Deine Kraft liegt in deinem Herzen

Wann geht es dir richtig gut? Was brauchst du, um glücklich zu sein? Was müsste passieren, was müsstest du erreicht haben, welche Umstände müssten eintreten, damit dein Leben aufblüht und du rundum zufrieden bist?

Die ersten Gedanken bei diesen Fragen kreisen sich schnell um äußere Umstände, Besitz, Erfolg oder auch Beziehungen. Also, um Dinge, die man hat oder auch nicht hat. Geld, ein toller Job, der richtige Partner, mehr Sonne.

Alle Diese Dinge machen unser Leben angenehm und bewirken selbstverständlich auch in der Regel gute Gefühle, aber sie sind weder eine Garantie für dieses innere Echo, noch halten sie lange an in ihrer befriedigenden Kraft. Die Quelle unseres Glücks liegt ganz woanders! Der Psychologe Alfred Adler beschrieb die Wechselwirkung äußerer Einflüsse und inneren Wohlbefindens einmal mit diesen Worten: „Nicht Tatsachen beeinflussen unser Leben, sondern unsere Interpretation der Tatsachen!“

Genau darauf zielt auch Salomo, wenn er in Sprüche 4,23 sagt: Mehr als alles, was man sonst bewahrt, behüte dein Herz, denn in ihm entspringt die Quelle des Lebens.

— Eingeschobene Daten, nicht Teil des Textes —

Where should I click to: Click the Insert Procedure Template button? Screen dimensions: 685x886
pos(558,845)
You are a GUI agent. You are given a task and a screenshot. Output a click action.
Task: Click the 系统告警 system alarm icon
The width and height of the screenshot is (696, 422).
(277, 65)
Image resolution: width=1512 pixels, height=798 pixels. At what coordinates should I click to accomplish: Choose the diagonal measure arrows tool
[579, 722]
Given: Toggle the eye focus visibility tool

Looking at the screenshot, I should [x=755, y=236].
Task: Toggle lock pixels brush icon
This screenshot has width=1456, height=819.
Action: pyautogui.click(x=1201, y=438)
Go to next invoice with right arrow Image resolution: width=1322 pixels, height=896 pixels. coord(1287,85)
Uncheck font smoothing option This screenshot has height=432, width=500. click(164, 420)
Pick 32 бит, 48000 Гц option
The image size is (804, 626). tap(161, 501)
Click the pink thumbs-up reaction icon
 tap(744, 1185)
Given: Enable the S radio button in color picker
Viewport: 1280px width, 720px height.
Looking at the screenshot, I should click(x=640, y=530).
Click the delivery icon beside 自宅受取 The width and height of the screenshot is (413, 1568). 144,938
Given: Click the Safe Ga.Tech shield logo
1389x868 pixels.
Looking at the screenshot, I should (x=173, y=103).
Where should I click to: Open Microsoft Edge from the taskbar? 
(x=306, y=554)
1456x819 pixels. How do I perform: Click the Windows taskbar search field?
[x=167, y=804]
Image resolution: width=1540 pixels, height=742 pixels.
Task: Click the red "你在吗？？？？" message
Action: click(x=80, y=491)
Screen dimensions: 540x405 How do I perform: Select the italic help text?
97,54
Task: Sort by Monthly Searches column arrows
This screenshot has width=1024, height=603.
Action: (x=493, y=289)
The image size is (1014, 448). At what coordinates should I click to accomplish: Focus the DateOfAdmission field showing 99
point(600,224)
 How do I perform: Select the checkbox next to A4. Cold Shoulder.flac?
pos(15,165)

Der Schlüssel zu erfülltem Leben liegt also nicht in den tatsächlichen Umständen, sondern in der Fähigkeit, die Umstände positiv zu deuten. Mehr noch: In der Fähigkeit, mein Leben positiv zu deuten. Und das hat ganz viel mit unserem Herzen zu tun, unserer inneren Verfassung. Deswegen spricht Salomo davon, dass wir unser Herz behüten müssen, damit wir in den Haltungen leben, die positive Kräfte in uns freisetzen. Folgende Haltungen sind dafür entscheidend:

1. Wir brauchen ein reines Herz
Moderne mentale Trainingsmethoden zielen darauf unser Herz in positiver Weise zu konditionieren, etwa Autogenes Training, Positives Denken oder Entspannungsübungen. Zweifellos kann man hier eine Menge lernen, wenngleich alle Formen äußerer Konditionierung gut geprüft sein wollen, schließlich öffnet man hier sein Unterbewußtsein und gibt geschützte mentale Zonen frei. Aber über eins können alle diese Ansätze nicht hinweghelfen. Sie können nicht das eigentliche Problem des menschlichen Herzens lösen. Hier geht es mehr um Verdrängungsprozesse. Keiner kann aber auf Dauer verdrängen, was tief in ihm fest verankert ist. Jesus beschreibt das eigentliche Problem des Menschen folgendermaßen:

Alles, was von außen in den Menschen eingeht, kann ihn nicht verunreinigen. Denn es geht nicht in sein Herz hinein, sondern in den Bauch … Was aus dem Menschen herauskommt, das verunreinigt ihn. Von innen aus dem Menschen kommen böse Gedanken hervor: Unzucht, Diebstahl, Mord, Ehebruch, Habsucht, Bosheit, Arglist, Ausschweifung, Neid … Mk. 7,18-23

Nein, der Mensch wird eben nicht als Tabula Rasa, als unbeschriebenes Blatt, geboren und ist ein reines Produkt seiner Erfahrungen und der Spuren, die andere auf ihm hinterlassen haben. Nicht, dass das unwichtig wäre, aber der Mensch ist von Natur aus nicht edel, völlig neutral und in jeder Richtung prägbar. Der Mensch ist ein Sünder. Von Anfang an. So schonungslos eröffnet uns Jesus den Blick auf den Menschen. Jeder Mensch hat eine Neigung in sich, böse Gedanken zu produzieren, Neid zu empfinden, Eifersucht, Wut, Auflehnung und Ablehnung. Und deswegen braucht der Mensch Hilfe, er braucht Erlösung. Er braucht ein reines Herz, denn Glückseligkeit, und um die geht es uns ja, setzt ein reines Herz voraus. Jesus sagt in der Bergpredigt :

„Glückselig die reinen Herzens sind, denn sie werden Gott schauen!“ Mt.5,8

Ein reines Herz empfangen wir allein durch Jesus Christus. Dann aber gilt es, die Reinheit festzuhalten und zu verteidigen. Gegen den Groll, gegen die Enttäuschung, gegen die Verunreinigung. Die Beichte ist das Netz, das uns auffängt, wenn wir hier scheitern. Tue alles, um ein reines Herz zu behalten, denn du sollst Gott schauen.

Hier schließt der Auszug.